Stadtarchiv am Nordbad beteiligt sich an Hilfseinsätzen für Kölner Stadtarchiv

Schwabing · »Rettung dauert 30 Jahre«

Archivoberrat Dr. Ingo Schwab weiß um die Bedeutung des Kölner Stadtarchivs. Dort zu helfen, war deshalb selbstverständlich für ihn.	Foto: au

Archivoberrat Dr. Ingo Schwab weiß um die Bedeutung des Kölner Stadtarchivs. Dort zu helfen, war deshalb selbstverständlich für ihn. Foto: au

Schwabing · Als Dr. Ingo Schwab, Archivoberrat im Stadtarchiv München am Nordbad, vom Einsturz des Kölner Stadtarchivs im März erfuhr, war für ihn sofort klar: »Die brauchen Hilfe, da muss ich hin.« Einige Wochen später, nach Abschluss der ersten Rettungsmaßnahmen in Köln, war es dann soweit: In Absprache mit seinem Arbeitgeber fuhr er am 20. Mai für fünf Tage nach Köln, um die zahlreichen Helfer dort zu unterstützen.

»Meine Arbeit war eigentlich recht simpel, erzählt Schwab. So habe sein Tagesablauf im Großen und Ganzen daraus bestanden, Pappkisten mit zuvor von der Feuerwehr und dem Technischen Hilfsdienst geborgenem Material zu durchforsten und nach Überresten der Archivalien zu suchen. Unangenehm sei dabei der ganze Staub und Dreck gewesen: »Da musste man dann schon mehrmals am Tag duschen.« Doch alles in allem sei es eine Arbeit gewesen, die jeder hätte machen können, betont er und erklärt bescheiden: »Ich habe da wirklich nichts Außergewöhnliches vollbracht.«

Für seine prompte Hilfe sieht Schwab auch einen persönlichen Grund. Denn in seiner beruflichen Laufbahn habe er das Kölner Archiv schon häufiger genutzt, um an Informationen zu kommen. »Erst im November war ich für Recherchearbeiten dort. Die Kölner Kollegen waren stets sehr freundlich und entgegenkommend«, erinnert er sich.

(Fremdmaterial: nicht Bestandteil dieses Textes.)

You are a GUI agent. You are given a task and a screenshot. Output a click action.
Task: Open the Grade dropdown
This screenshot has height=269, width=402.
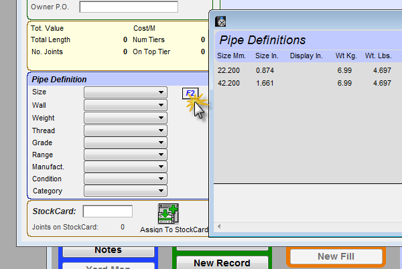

Von dieser Hilfsbereitschaft jetzt etwas zurück zu geben, sei für ihn daher eine Selbstverständlichkeit. Und auch für das Münchner Stadtarchiv sieht Schwab einen Vorteil durch seine Hilfe. »Ich konnte viele nützliche Erfahrungen sammeln!« Diese könnten bei der Entwicklung zukünftiger Notfallpläne helfen.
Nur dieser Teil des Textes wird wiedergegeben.